Мне думается, что только самое строгое и систематическое проведение в жизнь правила, рекомендованного Мажанди, могло бы хоть до известной степени спасти больных от необходимости платить своей кровью и жизнью за образование искусных хирургов. Но все-таки это лишь до известной степени. Когда можно признать хирурга «достаточно» опытным? Где для этого граница?

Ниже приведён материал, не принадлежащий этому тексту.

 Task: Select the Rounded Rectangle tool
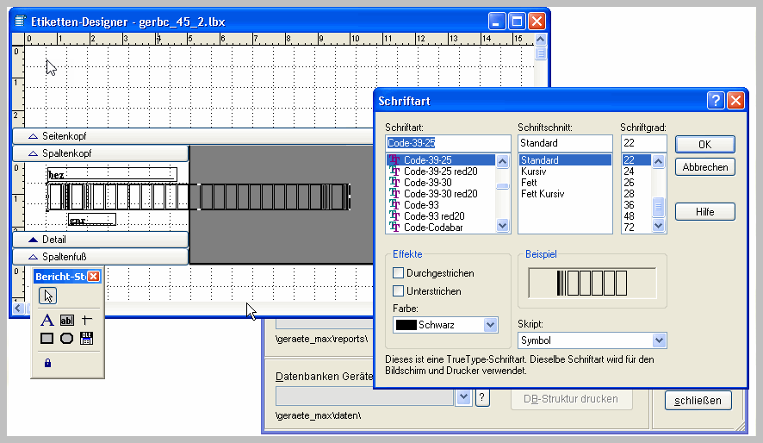[x=67, y=338]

В 1873 году, на вершине своей славы и опытности, Бильрот писал одной своей старой знакомой: «У меня много оперированных и еще больше таких, которых предстоит оперировать; они занимают все мои мысли; из года в год увеличивается их число, бремя становится все тяжелее и тяжелее. Час назад я ушел от одной славной женщины, которую я вчера оперировал, – страшная операция… Каким взглядом смотрела она на меня сегодня вечером! «Останусь я жива?» Я надеюсь, она останется жива, но наше искусство так несовершенно! Столетие все увеличивающегося знания и опытности хотел бы я иметь за собою, – тогда, может быть, я мог бы кое-что сделать. Но так, как теперь, – успехи наши подвигаются довольно медленно, и то немногое, чего достигает один, так трудно передать другим! Получающий должен самое важное сделать сам».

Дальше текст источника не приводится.